In its Order No. 2222 issued in September 2020, FERC adopted additional rule changes to facilitate DER participation in organized wholesale markets. While the new rules raise jurisdictional and practical concerns arising from such wholesale market participation, FERC significantly mitigated these concerns for most APPA member utilities by establishing an “opt-in” mechanism for small utilities under which DERs located on small utility systems may not participate in organized wholesale markets without the consent of the state or local regulator.
Congressional and Agency Action
Congress has passed several bills relating to DERs in recent years, including several provisions included in the Energy Act of 2020 designed to support research, development, and deployment of DERs. The Infrastructure Investment and Jobs Act (IIJA)(P.L. 117-58), which was signed into law in November 2021, authorized and appropriated additional funding for several Energy Act of 2020 programs, including appropriating $355 million for energy storage demonstration grants and $150 million for long-duration storage demonstration. It also reauthorized and appropriated $3 billion annually for fiscal years (FY) 2022-2026 for the Department of Energy Smart Grid Investment Grant Program, which provides grant funding for utilities to deploy various grid technologies, including investments that enable the integration of DERs and electric vehicle-to-grid technologies. APPA supports these programs that will help public power utilities continue to invest in new and innovative technologies.

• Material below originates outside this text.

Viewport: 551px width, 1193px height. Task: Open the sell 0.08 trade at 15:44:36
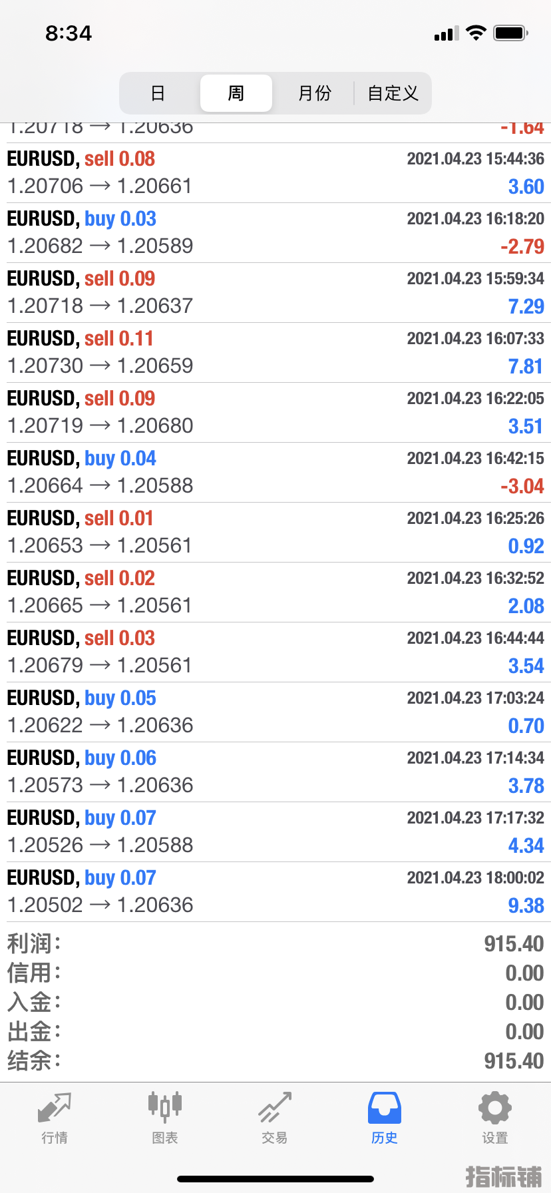pos(276,173)
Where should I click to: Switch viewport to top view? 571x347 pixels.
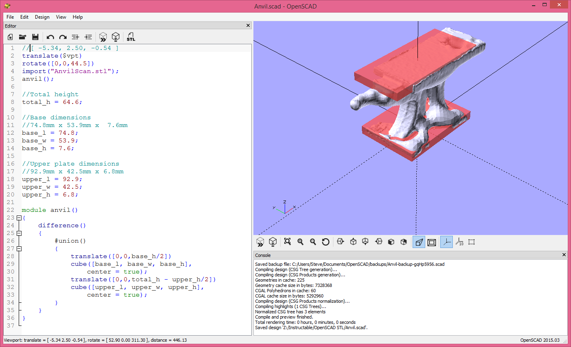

The Inflation Reduction Act (IRA)(P.L. 117-169), signed into law in August 2022, made significant changes to energy tax credits, making the existing production tax credit (PTC) and the investment tax credit (ITC) available to tax-exempt entities, including public power utilities, as a direct pay, refundable credit. It also expanded the ITC to make the credit available to energy storage projects. These changes will enable public power utilities to receive tax parity for their investments in DG, as well as for utility-scale investments in clean energy technologies.

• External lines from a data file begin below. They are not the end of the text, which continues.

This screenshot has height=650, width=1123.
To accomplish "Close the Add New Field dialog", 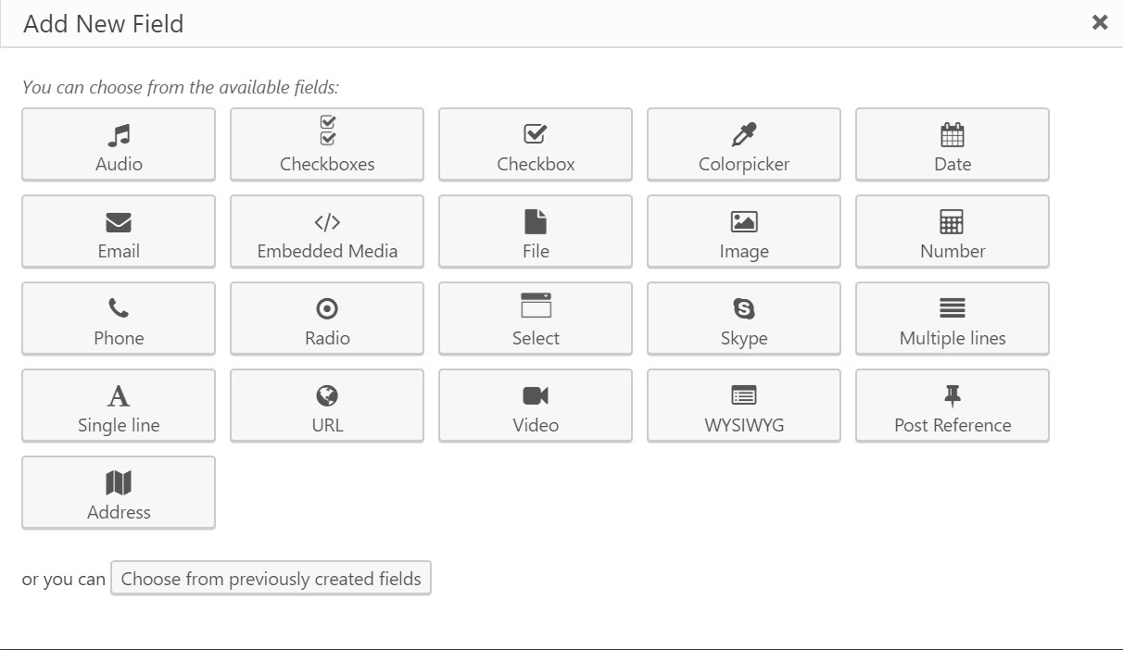I will coord(1100,22).
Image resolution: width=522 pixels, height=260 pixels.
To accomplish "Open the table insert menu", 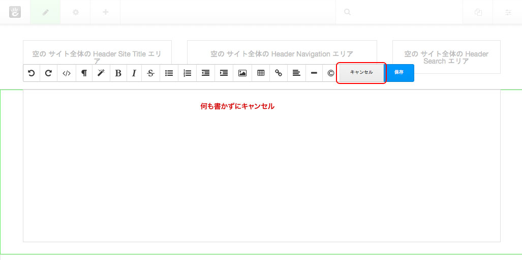I will tap(261, 73).
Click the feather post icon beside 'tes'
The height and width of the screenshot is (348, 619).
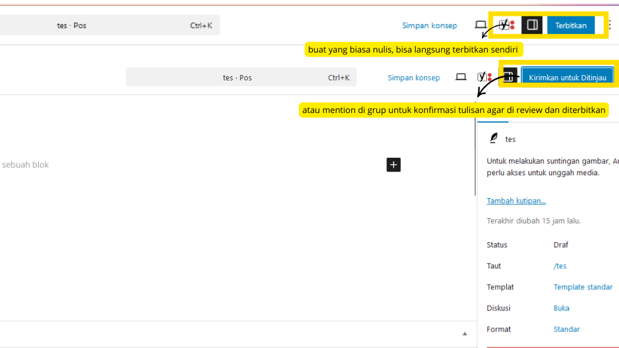tap(493, 138)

FERC is currently considering filings by regional grid operators to implement FERC Order No. 2222. The Commission approved filings by grid operators in California and New York, and proposals by ISO New England, the Midcontinent Independent System Operator, PJM Interconnection, and Southwest Power Pool remain pending before the agency. In addition to these market-related issues, FERC and the North American Electric Reliability Corporation (NERC), are pursuing a number of initiatives to address reliability concerns associated with inverter-based resources (including solar PV resources) connected to transmission and distribution systems. FERC and NERC are focusing, for example, on the need to ensure that such inverter-based resources can adequately “ride through” grid disturbances rather than going offline in large numbers and threatening grid stability.